Analog clocks—I love them. I photographed these last weekend. Anybody recognize them?
When you look at the hands and face of an analog clock you're looking at the past, present, and future, at once: a half day, so to speak, at least a kind of map of a half day. The hands (which are really more like arms) sweep around the face (which has its features, when it has them—numerals or dashes or, say, songbirds—arranged around the outside edge). In comparison, the little lit green numerals on our stovetop are as ineloquent as the fake clicks of our smart phones.
Telling time with a digital clock seems a little bit to me like navigating via a map on a smart phone, useful enough, but constraining. One closes down time. The other closes down space.
Funny how much context matters. Seven hundred or so years ago, when churches began building some of the earliest analog clocks in towers, of steel, they accelerated the growth of time consciousness. As it was the Middle Ages, however, the main impetus was to signal that it was time to pray: in other words, to pause. By the Industrial Revolution, however, clocks were akin to slave drivers, especially for the human cogs in the machine.

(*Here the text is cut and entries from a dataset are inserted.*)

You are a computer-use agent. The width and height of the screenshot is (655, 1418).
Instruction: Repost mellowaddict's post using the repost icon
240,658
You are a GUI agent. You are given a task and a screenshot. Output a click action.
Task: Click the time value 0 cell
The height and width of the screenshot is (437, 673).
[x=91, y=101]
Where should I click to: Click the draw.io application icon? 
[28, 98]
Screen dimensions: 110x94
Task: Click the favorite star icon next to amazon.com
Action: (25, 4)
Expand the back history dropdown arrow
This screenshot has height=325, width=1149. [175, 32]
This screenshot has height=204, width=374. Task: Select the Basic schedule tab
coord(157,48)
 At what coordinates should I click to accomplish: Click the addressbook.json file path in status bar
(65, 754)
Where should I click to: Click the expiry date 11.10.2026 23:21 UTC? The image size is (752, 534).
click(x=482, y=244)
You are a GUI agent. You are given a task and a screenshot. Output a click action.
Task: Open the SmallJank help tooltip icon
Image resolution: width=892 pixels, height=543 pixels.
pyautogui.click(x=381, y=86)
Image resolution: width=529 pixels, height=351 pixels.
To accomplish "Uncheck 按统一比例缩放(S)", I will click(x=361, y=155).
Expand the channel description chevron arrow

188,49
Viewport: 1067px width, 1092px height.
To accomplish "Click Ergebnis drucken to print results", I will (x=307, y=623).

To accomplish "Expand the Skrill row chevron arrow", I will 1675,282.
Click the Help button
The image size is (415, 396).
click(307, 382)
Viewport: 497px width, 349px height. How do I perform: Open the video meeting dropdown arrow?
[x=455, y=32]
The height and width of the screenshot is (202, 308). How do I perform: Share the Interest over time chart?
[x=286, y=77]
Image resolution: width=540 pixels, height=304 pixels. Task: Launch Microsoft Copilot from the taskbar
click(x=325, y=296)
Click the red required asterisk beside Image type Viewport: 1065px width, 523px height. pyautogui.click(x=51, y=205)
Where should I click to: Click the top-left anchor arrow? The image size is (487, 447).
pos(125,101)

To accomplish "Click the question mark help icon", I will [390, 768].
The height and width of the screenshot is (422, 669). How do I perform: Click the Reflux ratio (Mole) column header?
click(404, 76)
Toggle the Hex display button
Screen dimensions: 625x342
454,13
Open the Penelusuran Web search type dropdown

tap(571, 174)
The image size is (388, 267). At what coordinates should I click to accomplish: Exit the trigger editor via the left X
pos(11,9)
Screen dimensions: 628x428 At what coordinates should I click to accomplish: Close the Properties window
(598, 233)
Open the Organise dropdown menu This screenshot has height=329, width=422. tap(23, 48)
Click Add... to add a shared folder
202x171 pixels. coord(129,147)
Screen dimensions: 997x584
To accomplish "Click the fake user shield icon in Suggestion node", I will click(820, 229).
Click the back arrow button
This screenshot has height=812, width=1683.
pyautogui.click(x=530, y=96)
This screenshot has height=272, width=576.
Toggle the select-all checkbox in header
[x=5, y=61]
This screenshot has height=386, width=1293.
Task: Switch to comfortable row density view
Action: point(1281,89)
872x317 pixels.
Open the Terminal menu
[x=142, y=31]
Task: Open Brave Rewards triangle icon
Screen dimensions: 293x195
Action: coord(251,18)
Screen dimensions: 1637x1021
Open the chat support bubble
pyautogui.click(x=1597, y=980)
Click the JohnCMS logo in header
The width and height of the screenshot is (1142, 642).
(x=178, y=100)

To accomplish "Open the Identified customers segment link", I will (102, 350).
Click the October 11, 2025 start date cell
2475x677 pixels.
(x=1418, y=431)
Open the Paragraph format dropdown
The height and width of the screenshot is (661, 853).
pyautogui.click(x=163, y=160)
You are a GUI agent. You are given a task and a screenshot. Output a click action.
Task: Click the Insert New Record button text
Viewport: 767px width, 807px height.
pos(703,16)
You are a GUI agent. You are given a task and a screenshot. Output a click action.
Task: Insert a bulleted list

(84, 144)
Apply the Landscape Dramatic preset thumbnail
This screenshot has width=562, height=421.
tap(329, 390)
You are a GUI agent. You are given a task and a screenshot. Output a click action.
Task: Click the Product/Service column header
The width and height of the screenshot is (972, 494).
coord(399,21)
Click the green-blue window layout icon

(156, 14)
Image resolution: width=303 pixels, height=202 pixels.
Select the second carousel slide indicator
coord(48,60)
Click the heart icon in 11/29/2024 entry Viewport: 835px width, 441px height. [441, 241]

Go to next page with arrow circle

Today, timepieces are practically necessities of life. When our daughter was learning to tell time, we did tuck our digital clocks away. Her very first bedside clock was pink plastic with an illuminated ivory face—a full moon in a sunset sky. We hoped she'd grow up knowing how to read analog clocks at a glance. She did.
Add a y to analog, and you've got analogy—a strictly human concept, one that cannot exist without imagination. What (so-called) anachronism sparks your imagination?
Alison,
I love this! Keep posting your writings as it gives me a reason to take time out of my busy days and always makes me smile! I just wish I would have thought about putting our digital clocks away…..1 of my 3 girls can readily read an analog clock. It bothers me as much as it bothers them that I still do not and will not switch to a smart phone 🙂
Have a great weekend!
Kathy
I have an antique smart phone. It is so s l o w (according to Sophie, I "deserve a new one"). But how fast do we need to go, really?
How did the contemplative tick-tock come to be? A possible origin played on Nova this past week called "Ancient Computer." The history is amazing on several accounts. A mysterious device was discovered encrusted and in partial fragments off the coast of Greece over 100 years ago and has become known as the "antikythera mechanism". One astonishing aspect is that the tiny brass gears were built in the first place–so sophisticated some thought it wasn't related to the Greek relics it was found with but dropped overboard centuries later. Just the last couple years diverse talents have been able to reverse engineer and figure out how it worked and what the thing was used for. The ancients were able to solve the complicated math of planetary movements and produce mechanical devices (mechanism/computer) that reproduced the elliptical motion of the moon and other objects to an accuracy of 8 decimal points and predicted celestial events centuries into the future. This knowhow was lost since no other such device has ever turned up until the much simpler astrolabes, then "clocks" centuries hence. Ancient time constructed, lost, then re-constructed in our time makes my innards tick-tock.
Wikipedia has a good overview with links of the the antikythera mechanism.
Wikipedia has a good overview with links of the the antikythera mechanism.
Interesting stuff. It occurs to me there's a whole essay here. At least I got this much down. I heard about someone I know who hates analog speedometers. First chance I get, I'm going to ask him why.